The real signal here is not the headline valuation milestone but the change in memory pricing power from cyclical to contract-driven. If long-term supply agreements are truly locking in multi-quarter visibility, MU’s earnings power should become less mean-reverting than the market’s usual memory playbook implies, which justifies a higher multiple than legacy DRAM/NAND peaks. The second-order winner is NVDA: persistent shortage at the component level raises the odds that GPU deployments are gated by memory allocation, which supports premium pricing and extends the capex cycle.

The market may be underestimating how this reshapes supplier bargaining power. When key hyperscale customers are only partially filled, the usual dynamic of end-demand softening causing memory ASP compression weakens; instead, the bottleneck shifts upstream into allocation discipline, benefiting the highest-quality bit suppliers and hurting smaller/less-integrated memory vendors that cannot commit capacity as far out.
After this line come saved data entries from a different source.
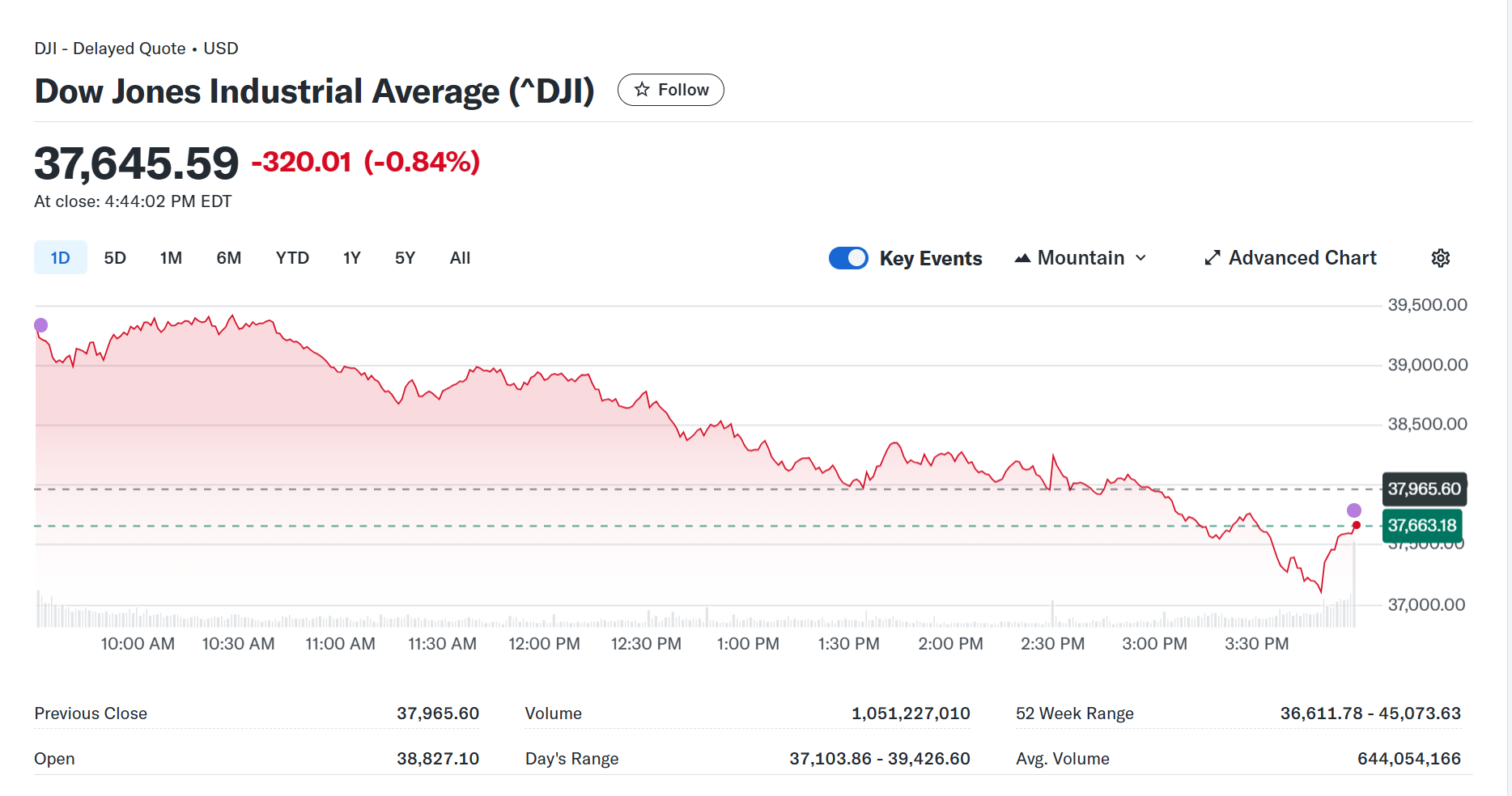Open the Advanced Chart link

click(1302, 258)
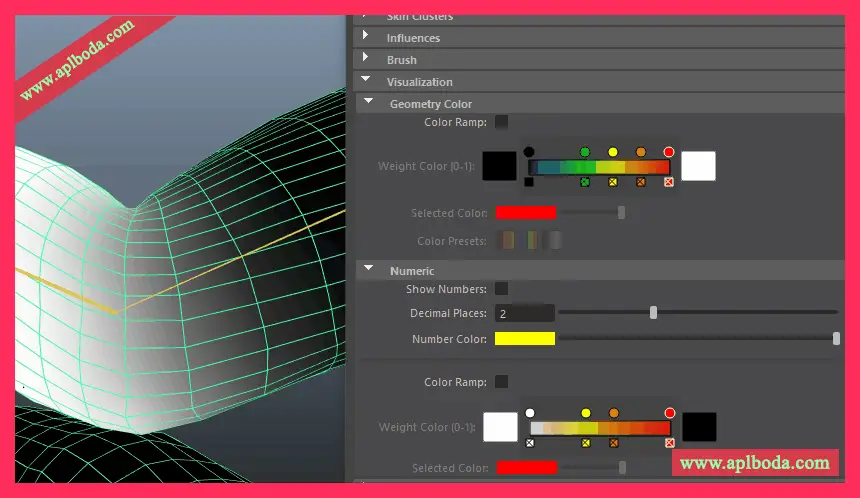The height and width of the screenshot is (498, 860).
Task: Delete the yellow stop on the Geometry Color ramp
Action: coord(613,182)
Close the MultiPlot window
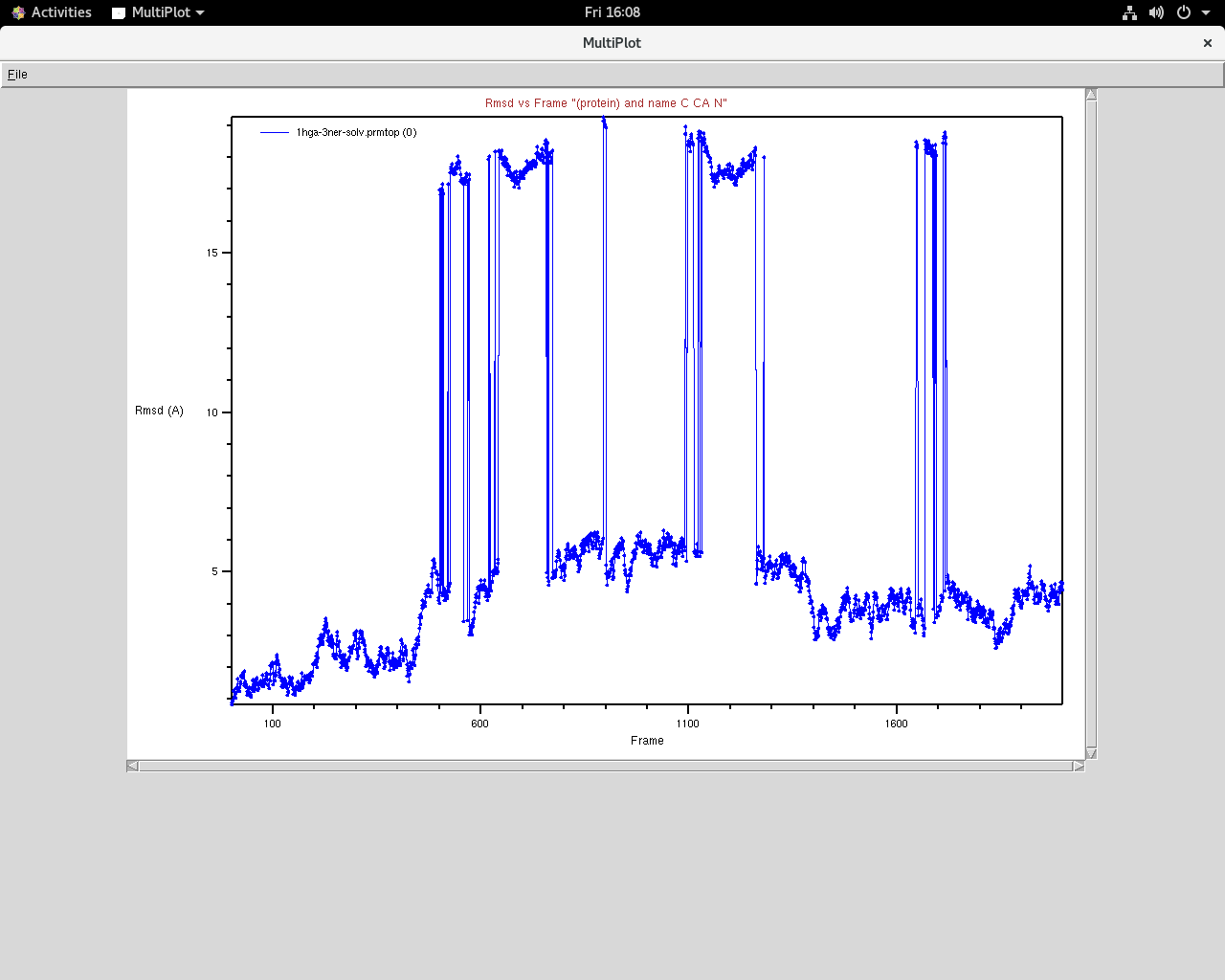This screenshot has height=980, width=1225. pos(1207,43)
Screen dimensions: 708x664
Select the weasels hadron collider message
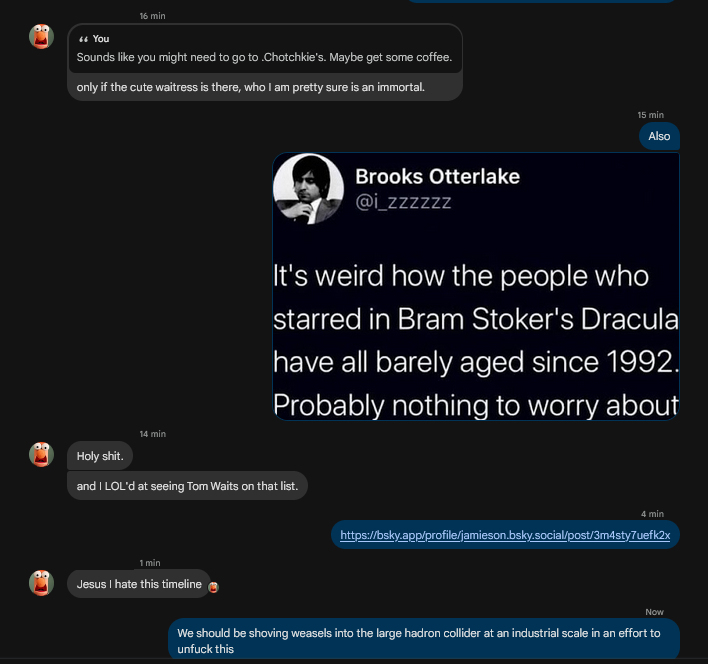click(423, 641)
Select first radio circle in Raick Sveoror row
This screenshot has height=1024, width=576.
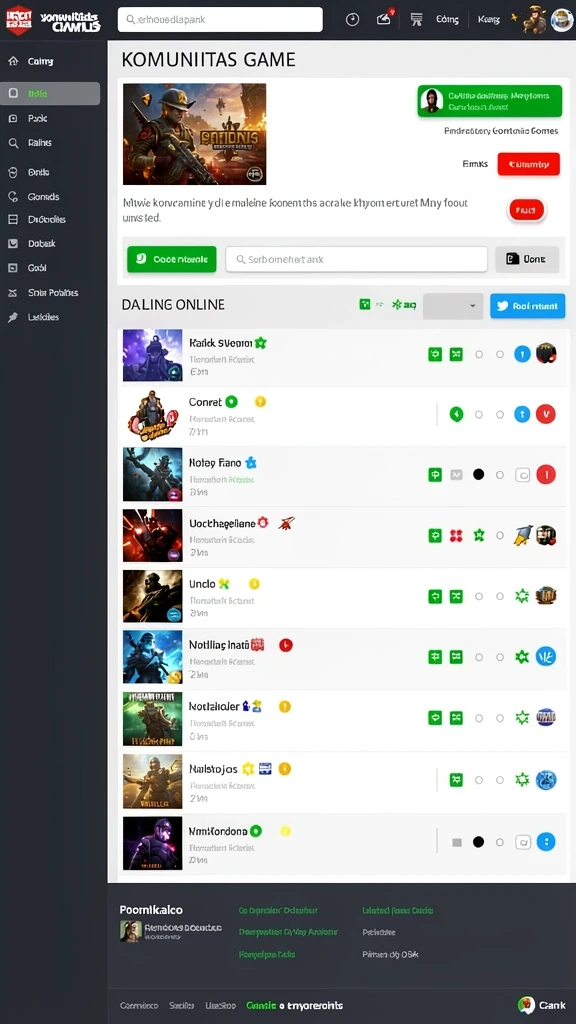tap(479, 355)
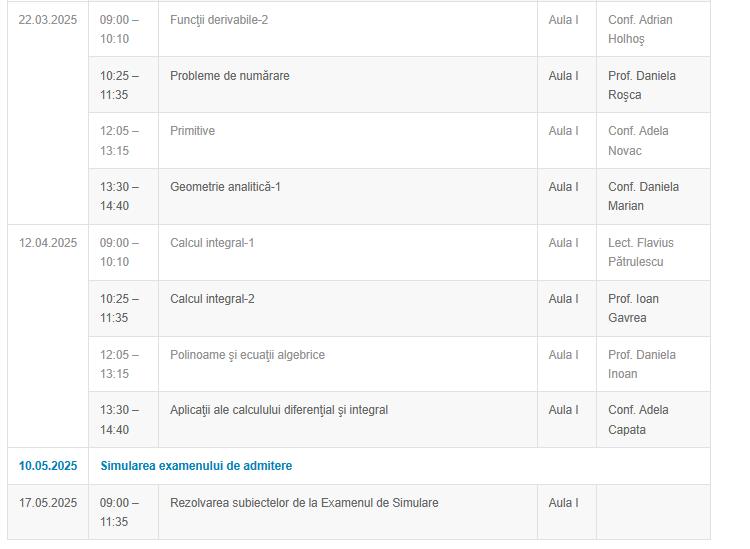Open the "Simularea examenului de admitere" link
The height and width of the screenshot is (549, 750).
[x=196, y=466]
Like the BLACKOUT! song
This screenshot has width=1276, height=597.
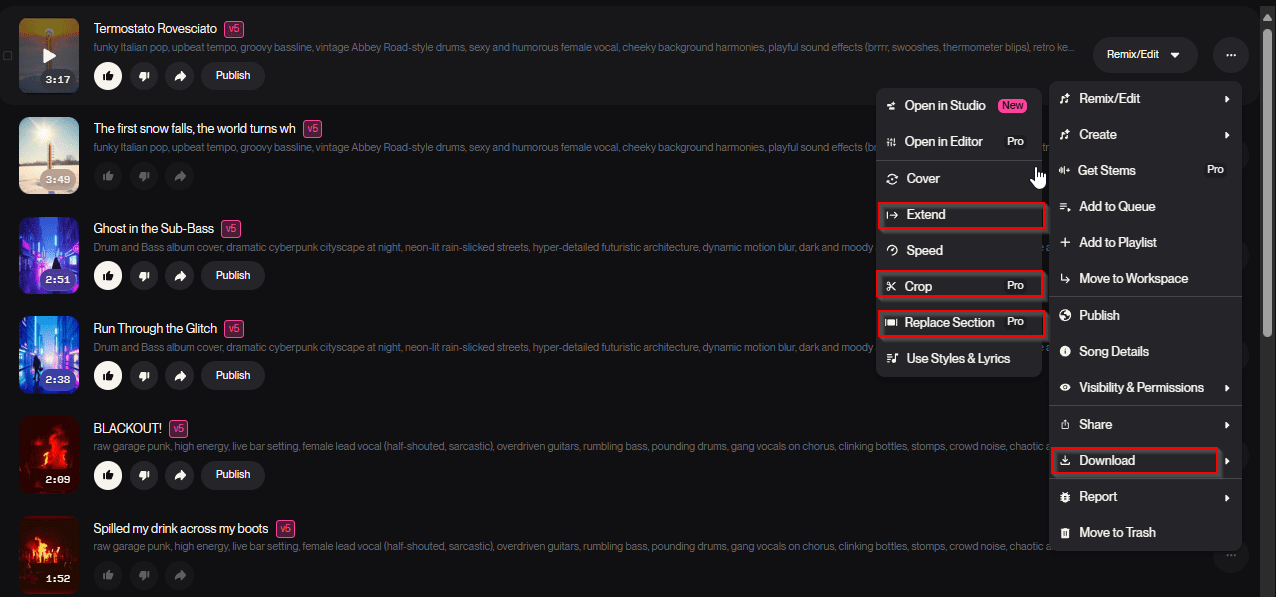coord(108,475)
The longer the industry signs take-or-pay style agreements, the more this starts to resemble an industrial capacity market rather than a classic commodity cycle.

Risk is sequencing: the stock can trade well for months even if fundamentals remain intact, but the setup is vulnerable to any sign that peak-margin expectations are being pulled forward too aggressively. The most likely reversal is not a demand collapse but a capex wave from peers and foundry-adjacent suppliers that finally catches up in 2026-27, creating an inventory overshoot after the current earnings inflection is already in the tape. For now, the path of least resistance is higher, but the asymmetry shifts sharply after the June 24 print if guidance merely confirms instead of accelerates.